Availability is a familiar concept within RHQ. It is a special measurement collected by the agent to determine whether or not a resource is up or down. A storage node is linked to a resource; so, it undergoes availability checks like every other resource. The RHQ Storage plugin performs a simple check, ensuring that it can make a JMX connection to the storage node. JMX is used only for management. It is not used for internode communication or for client requests.
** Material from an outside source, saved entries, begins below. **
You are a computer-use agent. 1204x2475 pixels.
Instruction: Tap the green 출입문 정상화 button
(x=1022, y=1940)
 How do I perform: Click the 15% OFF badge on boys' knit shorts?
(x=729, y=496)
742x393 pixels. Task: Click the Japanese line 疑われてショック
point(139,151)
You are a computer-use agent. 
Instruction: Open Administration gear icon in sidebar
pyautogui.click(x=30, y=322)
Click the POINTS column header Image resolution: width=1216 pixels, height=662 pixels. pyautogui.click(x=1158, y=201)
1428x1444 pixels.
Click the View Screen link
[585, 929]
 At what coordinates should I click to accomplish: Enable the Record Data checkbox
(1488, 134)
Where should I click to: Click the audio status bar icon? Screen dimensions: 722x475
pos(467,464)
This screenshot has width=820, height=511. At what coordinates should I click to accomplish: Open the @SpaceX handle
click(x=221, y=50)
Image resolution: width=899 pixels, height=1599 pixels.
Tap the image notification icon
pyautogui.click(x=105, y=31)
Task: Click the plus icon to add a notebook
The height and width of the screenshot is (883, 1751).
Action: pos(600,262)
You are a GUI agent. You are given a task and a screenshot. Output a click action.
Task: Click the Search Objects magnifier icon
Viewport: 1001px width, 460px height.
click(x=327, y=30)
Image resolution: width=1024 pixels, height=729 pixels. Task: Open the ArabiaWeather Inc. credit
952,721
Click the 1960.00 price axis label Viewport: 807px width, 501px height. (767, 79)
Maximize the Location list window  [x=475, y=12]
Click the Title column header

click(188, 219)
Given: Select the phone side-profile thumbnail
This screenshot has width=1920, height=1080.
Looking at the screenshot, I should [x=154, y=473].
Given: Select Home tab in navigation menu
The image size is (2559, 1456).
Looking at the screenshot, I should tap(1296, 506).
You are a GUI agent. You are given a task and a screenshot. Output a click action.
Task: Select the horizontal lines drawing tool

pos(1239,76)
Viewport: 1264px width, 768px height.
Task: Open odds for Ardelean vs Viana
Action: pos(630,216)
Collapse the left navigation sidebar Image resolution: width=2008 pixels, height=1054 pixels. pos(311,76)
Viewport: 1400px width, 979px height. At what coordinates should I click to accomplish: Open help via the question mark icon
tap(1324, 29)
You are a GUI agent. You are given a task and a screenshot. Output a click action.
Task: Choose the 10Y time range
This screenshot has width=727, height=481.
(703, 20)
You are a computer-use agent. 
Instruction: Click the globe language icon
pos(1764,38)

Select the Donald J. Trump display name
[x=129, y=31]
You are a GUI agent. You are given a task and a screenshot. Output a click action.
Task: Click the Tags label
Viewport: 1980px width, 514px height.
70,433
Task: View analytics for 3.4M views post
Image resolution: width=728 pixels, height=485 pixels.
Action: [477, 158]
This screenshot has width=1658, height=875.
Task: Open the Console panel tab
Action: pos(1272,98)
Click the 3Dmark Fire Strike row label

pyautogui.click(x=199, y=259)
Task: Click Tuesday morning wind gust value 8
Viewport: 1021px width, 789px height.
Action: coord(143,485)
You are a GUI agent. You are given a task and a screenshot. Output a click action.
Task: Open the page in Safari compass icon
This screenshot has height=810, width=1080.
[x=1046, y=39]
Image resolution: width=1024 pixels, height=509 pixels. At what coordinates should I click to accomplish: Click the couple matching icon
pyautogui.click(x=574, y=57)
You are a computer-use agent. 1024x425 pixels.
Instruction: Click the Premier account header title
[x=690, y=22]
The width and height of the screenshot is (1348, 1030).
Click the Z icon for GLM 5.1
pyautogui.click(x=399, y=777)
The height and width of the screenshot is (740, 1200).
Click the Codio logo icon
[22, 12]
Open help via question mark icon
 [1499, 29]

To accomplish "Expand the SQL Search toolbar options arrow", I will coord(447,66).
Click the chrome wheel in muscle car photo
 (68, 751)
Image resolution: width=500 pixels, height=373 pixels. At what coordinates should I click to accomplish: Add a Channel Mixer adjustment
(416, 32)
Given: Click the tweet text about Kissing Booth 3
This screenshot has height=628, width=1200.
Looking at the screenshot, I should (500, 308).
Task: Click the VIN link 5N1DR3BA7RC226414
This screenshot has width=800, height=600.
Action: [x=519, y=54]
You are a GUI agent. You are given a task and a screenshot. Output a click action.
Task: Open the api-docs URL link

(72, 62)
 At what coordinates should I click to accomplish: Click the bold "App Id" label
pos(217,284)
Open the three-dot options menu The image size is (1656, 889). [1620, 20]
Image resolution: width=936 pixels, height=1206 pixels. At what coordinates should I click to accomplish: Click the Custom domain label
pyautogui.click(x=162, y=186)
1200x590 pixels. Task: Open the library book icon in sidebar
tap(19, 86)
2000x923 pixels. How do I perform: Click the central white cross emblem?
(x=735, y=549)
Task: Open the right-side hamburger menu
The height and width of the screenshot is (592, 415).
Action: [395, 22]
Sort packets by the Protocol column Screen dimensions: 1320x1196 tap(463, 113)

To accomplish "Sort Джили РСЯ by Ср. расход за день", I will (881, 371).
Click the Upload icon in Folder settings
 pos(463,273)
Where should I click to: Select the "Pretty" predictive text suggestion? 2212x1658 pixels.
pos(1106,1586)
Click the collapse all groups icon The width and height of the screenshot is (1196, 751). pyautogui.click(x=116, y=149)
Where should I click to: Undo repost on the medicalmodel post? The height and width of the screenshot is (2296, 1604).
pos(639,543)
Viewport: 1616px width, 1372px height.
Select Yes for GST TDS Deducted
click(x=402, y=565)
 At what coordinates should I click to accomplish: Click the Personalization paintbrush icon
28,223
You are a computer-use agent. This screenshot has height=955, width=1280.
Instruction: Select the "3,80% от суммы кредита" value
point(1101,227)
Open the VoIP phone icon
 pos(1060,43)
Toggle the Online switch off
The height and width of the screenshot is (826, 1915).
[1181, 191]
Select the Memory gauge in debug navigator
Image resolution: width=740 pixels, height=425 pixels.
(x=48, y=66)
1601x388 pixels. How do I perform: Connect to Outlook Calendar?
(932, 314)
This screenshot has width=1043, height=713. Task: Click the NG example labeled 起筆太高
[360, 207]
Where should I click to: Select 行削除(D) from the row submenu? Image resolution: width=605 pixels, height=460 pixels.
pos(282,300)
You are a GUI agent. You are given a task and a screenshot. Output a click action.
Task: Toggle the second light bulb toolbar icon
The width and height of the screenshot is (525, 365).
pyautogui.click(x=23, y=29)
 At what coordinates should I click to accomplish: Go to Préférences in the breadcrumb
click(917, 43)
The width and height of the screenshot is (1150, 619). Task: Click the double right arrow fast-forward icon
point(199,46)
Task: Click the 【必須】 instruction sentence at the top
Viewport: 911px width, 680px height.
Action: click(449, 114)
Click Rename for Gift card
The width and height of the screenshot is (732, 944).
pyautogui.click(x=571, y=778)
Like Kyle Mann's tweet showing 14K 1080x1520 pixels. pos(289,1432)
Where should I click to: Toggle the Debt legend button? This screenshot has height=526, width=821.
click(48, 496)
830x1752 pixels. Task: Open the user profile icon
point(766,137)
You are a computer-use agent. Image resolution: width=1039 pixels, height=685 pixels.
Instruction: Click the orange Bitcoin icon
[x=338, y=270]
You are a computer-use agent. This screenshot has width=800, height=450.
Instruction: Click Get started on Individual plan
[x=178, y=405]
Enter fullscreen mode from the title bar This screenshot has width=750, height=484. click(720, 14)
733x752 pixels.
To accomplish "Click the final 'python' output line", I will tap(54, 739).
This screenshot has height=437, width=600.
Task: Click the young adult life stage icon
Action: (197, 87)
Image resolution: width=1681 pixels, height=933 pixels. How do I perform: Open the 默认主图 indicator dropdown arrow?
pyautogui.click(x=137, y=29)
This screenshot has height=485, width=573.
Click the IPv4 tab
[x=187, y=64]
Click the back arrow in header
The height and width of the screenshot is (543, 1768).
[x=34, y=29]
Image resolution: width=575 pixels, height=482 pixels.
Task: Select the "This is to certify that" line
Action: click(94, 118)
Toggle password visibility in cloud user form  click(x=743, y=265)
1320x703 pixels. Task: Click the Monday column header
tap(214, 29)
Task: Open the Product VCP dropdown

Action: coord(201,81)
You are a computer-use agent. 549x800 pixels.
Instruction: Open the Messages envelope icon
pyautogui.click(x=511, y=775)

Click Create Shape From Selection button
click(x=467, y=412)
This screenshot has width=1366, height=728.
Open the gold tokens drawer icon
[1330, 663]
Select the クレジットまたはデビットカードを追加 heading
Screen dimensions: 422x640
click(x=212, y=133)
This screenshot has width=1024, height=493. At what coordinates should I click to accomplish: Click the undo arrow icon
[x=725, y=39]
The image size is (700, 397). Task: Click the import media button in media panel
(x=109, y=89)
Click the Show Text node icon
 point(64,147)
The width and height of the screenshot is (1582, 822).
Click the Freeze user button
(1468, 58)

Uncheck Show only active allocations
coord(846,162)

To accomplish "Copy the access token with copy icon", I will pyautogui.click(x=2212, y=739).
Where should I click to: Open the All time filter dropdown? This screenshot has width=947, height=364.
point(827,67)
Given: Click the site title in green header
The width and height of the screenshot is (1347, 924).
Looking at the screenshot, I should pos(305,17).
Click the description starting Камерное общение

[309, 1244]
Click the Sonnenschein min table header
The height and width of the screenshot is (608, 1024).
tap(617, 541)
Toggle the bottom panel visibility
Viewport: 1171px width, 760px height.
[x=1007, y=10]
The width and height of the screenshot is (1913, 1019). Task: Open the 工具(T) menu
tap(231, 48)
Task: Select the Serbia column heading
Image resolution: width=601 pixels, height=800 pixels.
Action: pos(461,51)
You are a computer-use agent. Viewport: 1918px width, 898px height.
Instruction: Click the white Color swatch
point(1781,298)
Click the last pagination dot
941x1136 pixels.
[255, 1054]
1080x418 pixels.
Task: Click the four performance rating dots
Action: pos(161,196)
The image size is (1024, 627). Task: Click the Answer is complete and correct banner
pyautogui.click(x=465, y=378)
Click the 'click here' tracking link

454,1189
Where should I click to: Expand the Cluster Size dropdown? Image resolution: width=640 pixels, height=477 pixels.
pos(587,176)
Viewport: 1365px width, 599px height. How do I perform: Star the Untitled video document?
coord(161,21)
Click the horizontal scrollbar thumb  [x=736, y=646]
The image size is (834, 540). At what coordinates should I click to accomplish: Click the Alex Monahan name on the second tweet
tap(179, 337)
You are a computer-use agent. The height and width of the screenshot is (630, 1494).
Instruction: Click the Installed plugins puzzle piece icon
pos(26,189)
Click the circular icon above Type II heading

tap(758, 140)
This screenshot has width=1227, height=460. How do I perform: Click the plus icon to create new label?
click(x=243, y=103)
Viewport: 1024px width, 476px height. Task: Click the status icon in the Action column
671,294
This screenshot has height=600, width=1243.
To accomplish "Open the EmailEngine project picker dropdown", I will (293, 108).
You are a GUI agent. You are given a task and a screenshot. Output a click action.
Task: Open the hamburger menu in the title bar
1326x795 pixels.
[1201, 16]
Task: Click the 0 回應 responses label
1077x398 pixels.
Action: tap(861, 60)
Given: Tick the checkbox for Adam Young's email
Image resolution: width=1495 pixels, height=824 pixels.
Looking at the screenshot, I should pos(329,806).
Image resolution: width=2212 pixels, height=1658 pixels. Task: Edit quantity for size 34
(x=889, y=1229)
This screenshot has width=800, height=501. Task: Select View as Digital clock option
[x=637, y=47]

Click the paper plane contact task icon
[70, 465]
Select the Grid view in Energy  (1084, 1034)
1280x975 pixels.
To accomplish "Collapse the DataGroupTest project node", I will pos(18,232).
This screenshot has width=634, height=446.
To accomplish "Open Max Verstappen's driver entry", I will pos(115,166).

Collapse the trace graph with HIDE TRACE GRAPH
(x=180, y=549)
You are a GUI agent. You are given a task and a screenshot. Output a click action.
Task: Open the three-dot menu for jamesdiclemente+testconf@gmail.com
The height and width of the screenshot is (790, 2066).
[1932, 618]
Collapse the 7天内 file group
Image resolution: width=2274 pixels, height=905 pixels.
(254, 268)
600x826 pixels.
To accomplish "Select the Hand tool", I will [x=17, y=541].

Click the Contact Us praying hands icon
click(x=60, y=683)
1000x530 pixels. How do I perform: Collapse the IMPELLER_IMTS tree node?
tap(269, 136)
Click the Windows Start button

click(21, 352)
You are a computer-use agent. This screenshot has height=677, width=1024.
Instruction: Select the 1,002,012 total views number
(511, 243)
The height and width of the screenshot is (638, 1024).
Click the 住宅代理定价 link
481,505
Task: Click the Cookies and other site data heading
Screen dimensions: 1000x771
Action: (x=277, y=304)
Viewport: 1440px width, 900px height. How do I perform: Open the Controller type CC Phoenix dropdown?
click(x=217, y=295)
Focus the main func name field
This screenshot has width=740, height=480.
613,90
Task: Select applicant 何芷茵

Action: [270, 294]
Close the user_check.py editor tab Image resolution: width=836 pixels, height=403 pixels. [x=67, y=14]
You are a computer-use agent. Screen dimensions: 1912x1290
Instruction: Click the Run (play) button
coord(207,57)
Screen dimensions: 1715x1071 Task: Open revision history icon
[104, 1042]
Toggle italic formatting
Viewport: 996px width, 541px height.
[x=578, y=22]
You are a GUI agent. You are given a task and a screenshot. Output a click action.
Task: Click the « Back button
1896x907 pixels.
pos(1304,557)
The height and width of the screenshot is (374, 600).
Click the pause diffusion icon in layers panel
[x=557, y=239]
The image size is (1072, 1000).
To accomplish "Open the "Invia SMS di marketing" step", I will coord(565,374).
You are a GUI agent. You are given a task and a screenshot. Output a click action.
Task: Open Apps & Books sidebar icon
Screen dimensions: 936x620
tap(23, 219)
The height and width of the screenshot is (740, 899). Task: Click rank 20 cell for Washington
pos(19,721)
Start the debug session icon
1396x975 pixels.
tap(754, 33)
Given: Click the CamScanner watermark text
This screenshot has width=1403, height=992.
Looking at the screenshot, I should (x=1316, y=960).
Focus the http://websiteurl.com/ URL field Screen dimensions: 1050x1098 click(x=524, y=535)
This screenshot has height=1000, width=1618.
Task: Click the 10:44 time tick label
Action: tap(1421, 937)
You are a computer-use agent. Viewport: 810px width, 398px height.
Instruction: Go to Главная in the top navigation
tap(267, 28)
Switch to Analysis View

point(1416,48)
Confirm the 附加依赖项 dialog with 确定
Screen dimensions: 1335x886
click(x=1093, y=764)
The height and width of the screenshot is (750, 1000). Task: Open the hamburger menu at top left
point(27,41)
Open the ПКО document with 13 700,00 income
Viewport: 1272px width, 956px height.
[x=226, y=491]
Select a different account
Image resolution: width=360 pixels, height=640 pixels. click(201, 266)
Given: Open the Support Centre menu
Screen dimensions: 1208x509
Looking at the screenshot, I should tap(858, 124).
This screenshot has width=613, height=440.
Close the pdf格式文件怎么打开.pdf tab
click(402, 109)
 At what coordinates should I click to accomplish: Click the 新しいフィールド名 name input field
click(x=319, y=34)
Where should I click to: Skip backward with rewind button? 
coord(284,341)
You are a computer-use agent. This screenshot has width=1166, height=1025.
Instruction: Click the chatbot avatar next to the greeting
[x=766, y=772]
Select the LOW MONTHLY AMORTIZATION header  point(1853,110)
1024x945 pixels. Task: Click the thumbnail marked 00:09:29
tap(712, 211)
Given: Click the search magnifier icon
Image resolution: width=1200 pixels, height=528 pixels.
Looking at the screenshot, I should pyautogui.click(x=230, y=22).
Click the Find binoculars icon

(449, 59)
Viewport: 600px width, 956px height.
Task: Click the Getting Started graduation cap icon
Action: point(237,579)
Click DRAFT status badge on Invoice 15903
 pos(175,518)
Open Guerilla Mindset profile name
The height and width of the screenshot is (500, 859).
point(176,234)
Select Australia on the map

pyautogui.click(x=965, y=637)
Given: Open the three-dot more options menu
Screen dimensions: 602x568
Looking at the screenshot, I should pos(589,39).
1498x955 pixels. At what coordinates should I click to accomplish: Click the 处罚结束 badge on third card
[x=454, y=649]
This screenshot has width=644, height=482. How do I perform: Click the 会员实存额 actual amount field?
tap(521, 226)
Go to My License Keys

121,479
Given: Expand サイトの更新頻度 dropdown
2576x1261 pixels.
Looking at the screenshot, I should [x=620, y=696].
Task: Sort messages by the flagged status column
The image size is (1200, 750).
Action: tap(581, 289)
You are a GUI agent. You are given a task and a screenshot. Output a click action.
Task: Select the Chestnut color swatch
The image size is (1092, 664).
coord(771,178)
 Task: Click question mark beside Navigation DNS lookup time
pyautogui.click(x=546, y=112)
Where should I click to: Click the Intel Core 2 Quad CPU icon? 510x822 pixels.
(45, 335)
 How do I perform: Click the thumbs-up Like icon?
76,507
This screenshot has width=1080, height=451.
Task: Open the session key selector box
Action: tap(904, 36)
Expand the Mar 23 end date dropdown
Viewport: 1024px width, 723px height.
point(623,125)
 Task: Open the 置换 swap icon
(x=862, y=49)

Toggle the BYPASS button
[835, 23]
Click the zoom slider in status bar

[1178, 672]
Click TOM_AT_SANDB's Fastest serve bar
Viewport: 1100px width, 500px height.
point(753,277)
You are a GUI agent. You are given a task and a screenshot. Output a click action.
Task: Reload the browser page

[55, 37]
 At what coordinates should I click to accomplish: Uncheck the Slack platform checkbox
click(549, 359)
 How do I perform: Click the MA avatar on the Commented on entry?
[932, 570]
The next table describes what availability does and does not mean for a storage node.
|
Availability Type |
Meaning |
|
UP |
The storage node is running and the agent can perform management operations via JMX. This does not necessarily mean that the node serving client requests or that it is participating in internode communication. |
|
DOWN |
The agent cannot make a JMX connection to the storage node. Unless the JMX URL in the connection settings is wrong, this indicates that the storage node is not running. |
The mode and status differ from availability in that they report on the node's state relative to the rest of the cluster. The status provides more general info while the mode is more specific, and multiple modes actually map to the same status flags. The following table lists the possible combinations for the mode and status. The errorMessage and failedOperation properties are included as well as they too are used to determine the status.
|
Mode |
errorMessage and failedOperation empty? |
Status |
Description |
|
UP |
yes |
UP |
The node is serving client requests and participating in gossip (i.e., internode communication). |
|
UP |
no |
UP |
A resource operation against this node failed during the deployment of another node. In this scenario the failedOperation is set on the existing node to show precisely where the failure occurred. The node is however still actively participating in cluster operations. |
|
DOWN |
yes |
DOWN |
The node is part of the cluster but not actively participating. The issue could be that the node is actually shut down or it could be running but unable to reach other cluster nodes due to a network partition. |
|
ANNOUNCE |
yes |
JOINING |
The node is being deployed. |
|
ANNOUNCE |
no |
DOWN |
Deploying the node failed. It is installed (i.e., linked to a resource in inventory) but not part of the cluster. |
|
BOOTSTRAP |
yes |
JOINING |
The node is being deployed. |
|
BOOTSTRAP |
no |
DOWN |
Deploying the node failed. It is not yet part of the cluster. |
|
ADD_MAINTENANCE |
yes |
JOINING |
The node is being deployed. At this point the node will actually service client requests but maintenance task still need to be performed to ensure that the cluster is in a consistent state. |
|
ADD_MAINTENANCE |
no |
DOWN |
Deployment failed. At this point the node will actually service client requests but maintenance task still need to be performed to ensure that the cluster is in a consistent state. |
|
DECOMMISSION |
yes |
LEAVING |
The node is being undeployed. |
|
DECOMMISSION |
no |
DOWN |
Undeploying the node failed. It is possible that it is still serving client requests and participating in gossip. |
|
REMOVE_MAINTENANCE |
yes |
LEAVING |
The node is being undeployed. The node is no longer a participating member of the cluster, but it is still accepting JMX connections. |
|
REMOVE_MAINTENANCE |
no |
DOWN |
Undeployment failed. The node is no longer a participating member of the cluster. |
|
UNANNOUNCE |
yes |
LEAVING |
The node is being undeployed and is no longer a participating member of the cluster. |
|
UNANNOUNCE |
no |
DOWN |
Undeployment failed and the node is no longer a participating member of the cluster. |
|
UNINSTALL |
yes |
LEAVING |
The node is being undeployed. |
|
UNINSTALL |
no |
LEAVING |
Undeployment failed and the node is no longer a participating member of the cluster. |
|
MAINTENANCE |
yes |
NORMAL |
The node is undergoing routine maintenance but is part of the cluster and is operational. |
|
MAINTENANCE |
no |
NORMAL |
An error occurred while undergoing routine maintenance. The node is part of the cluster and is operational. |
If both the status and the availability are DOWN, then we can reasonably assume that the node is not running. Furthermore, when they are both DOWN, we can look at the mode to know where exactly in the (un)deployment process something failed.